# The ol' sneaky-peek!



## Handgunner (Oct 28, 2004)

Taken at Red Top mountain before the slaughter...


----------



## Skipper (Oct 28, 2004)

Is that ice on the trees?  

Nice looking buck.

Skipper


----------



## Handgunner (Oct 28, 2004)

Naw Skip,  It's just the way the light is hitting it.  It was overcast that day and COLD. 

Thanks for responding to my posts!  I love acknowledgement!


----------



## Jim Thompson (Oct 28, 2004)

Looks like he was hanging kinda close to ya.

Jim


----------



## Handgunner (Oct 29, 2004)

Jim Thompson said:
			
		

> Looks like he was hanging kinda close to ya.
> 
> Jim


 The doe had already crossed.  We were between he and she... 
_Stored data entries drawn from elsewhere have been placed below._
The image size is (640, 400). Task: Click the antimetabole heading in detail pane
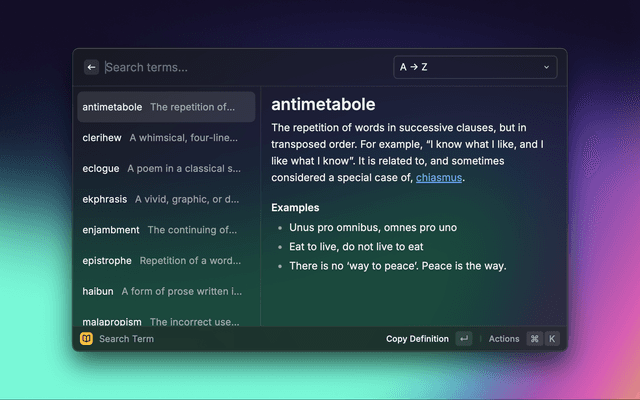click(323, 105)
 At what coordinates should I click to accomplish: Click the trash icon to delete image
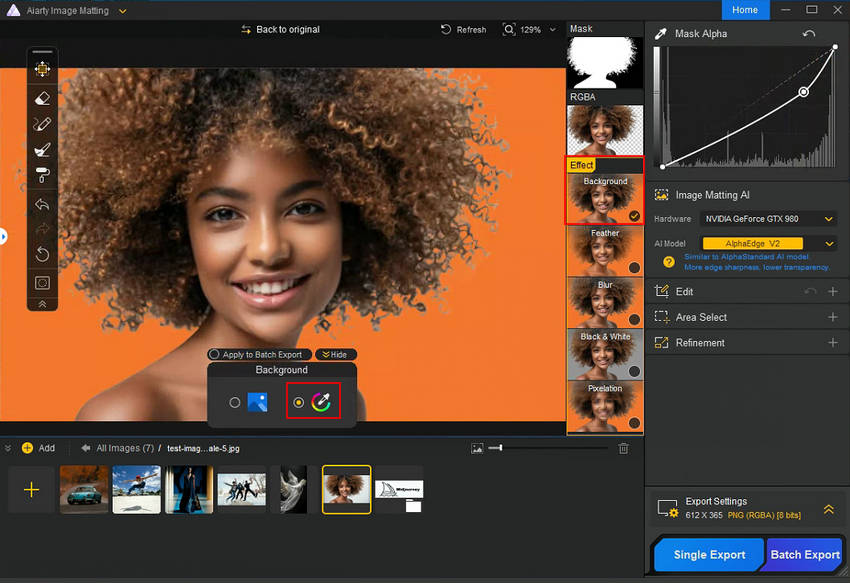click(624, 449)
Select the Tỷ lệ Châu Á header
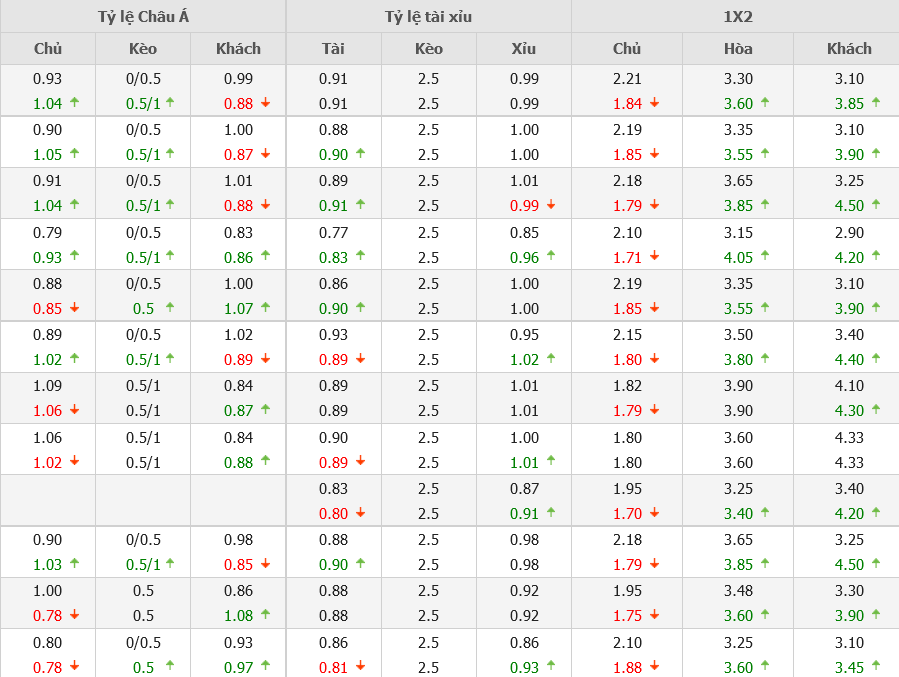Image resolution: width=899 pixels, height=677 pixels. pyautogui.click(x=143, y=16)
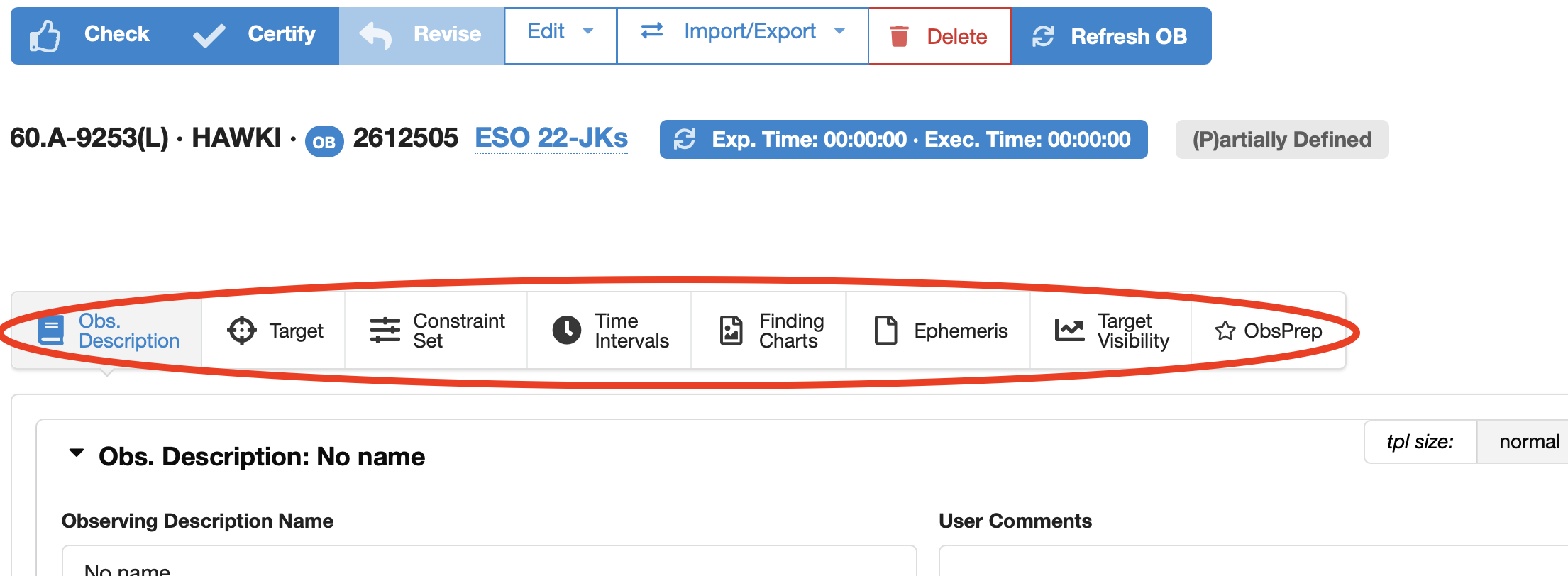The width and height of the screenshot is (1568, 576).
Task: Click the Finding Charts image icon
Action: pos(731,331)
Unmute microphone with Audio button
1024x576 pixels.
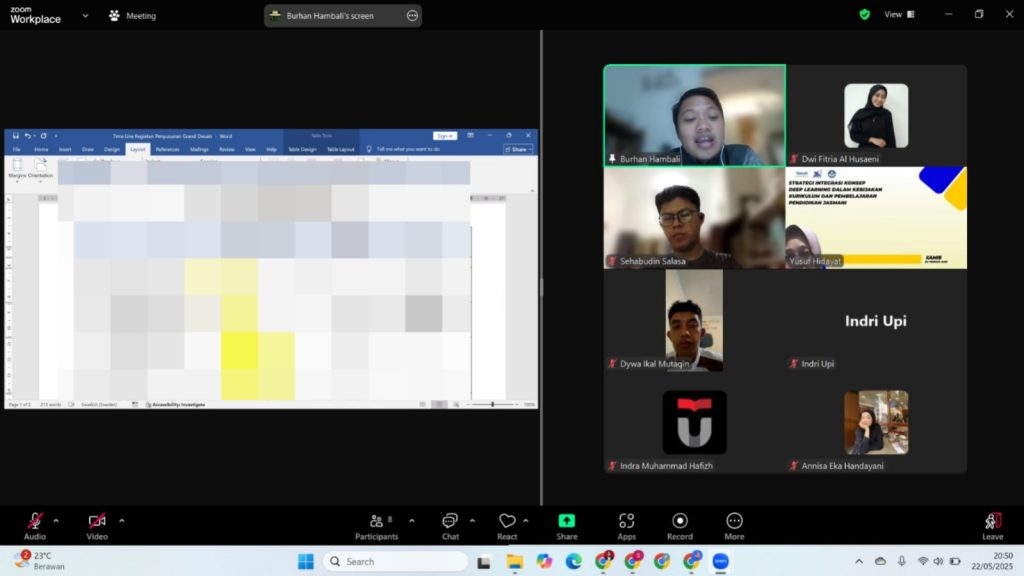tap(35, 525)

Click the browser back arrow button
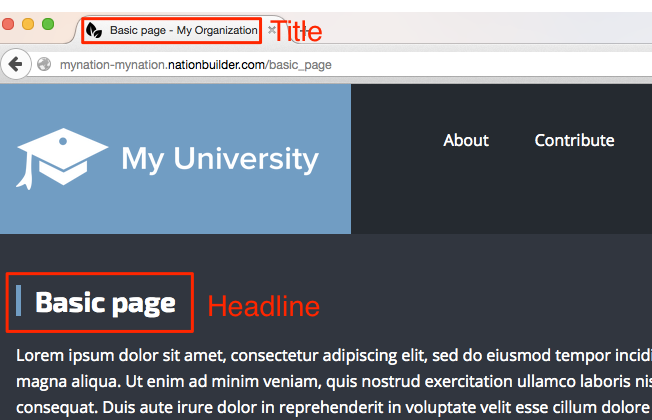coord(14,65)
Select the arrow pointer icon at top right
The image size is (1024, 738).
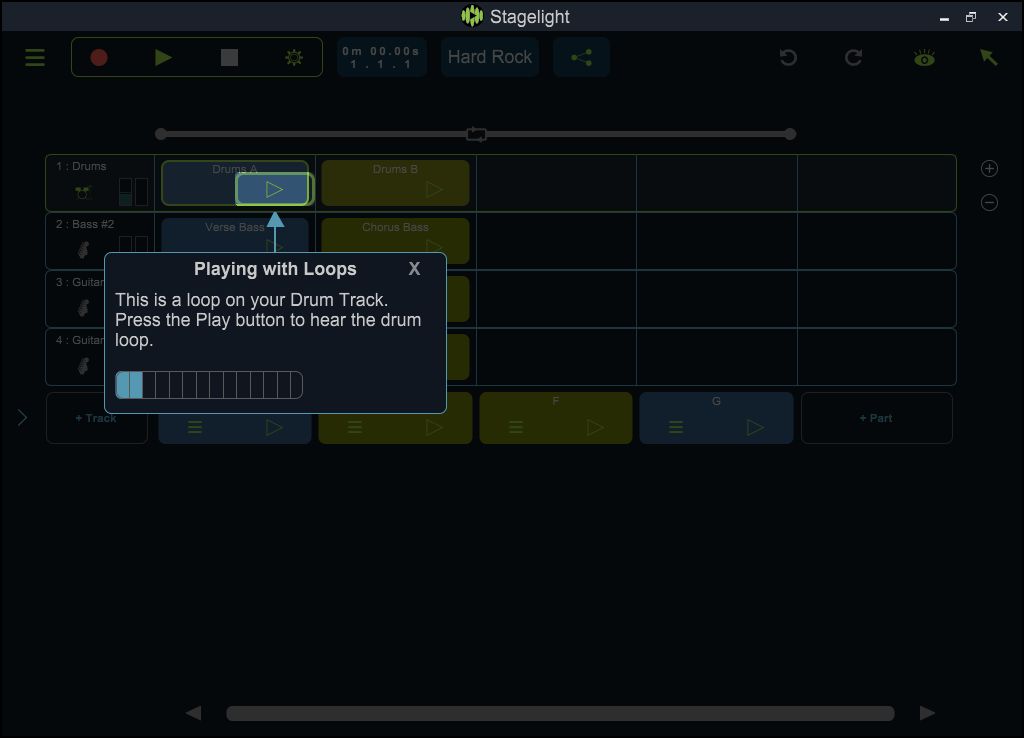(988, 57)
He had that look like "Move, or I'm coming through you"....


----------



## HT2 (Oct 29, 2004)

*Delton.....*

He's probably thinkin'.....

"UT-OH"!!!!!!!!!!!!!!  I'm in Trouble!!!!!!!!!!!!


----------



## Handgunner (Oct 29, 2004)

HT2 said:
			
		

> He's probably thinkin'.....
> 
> "UT-OH"!!!!!!!!!!!!!!  I'm in Trouble!!!!!!!!!!!!


 If he was in the woods I was hunting, and I had my handgun with me, he would be in a whole lot of trouble!


----------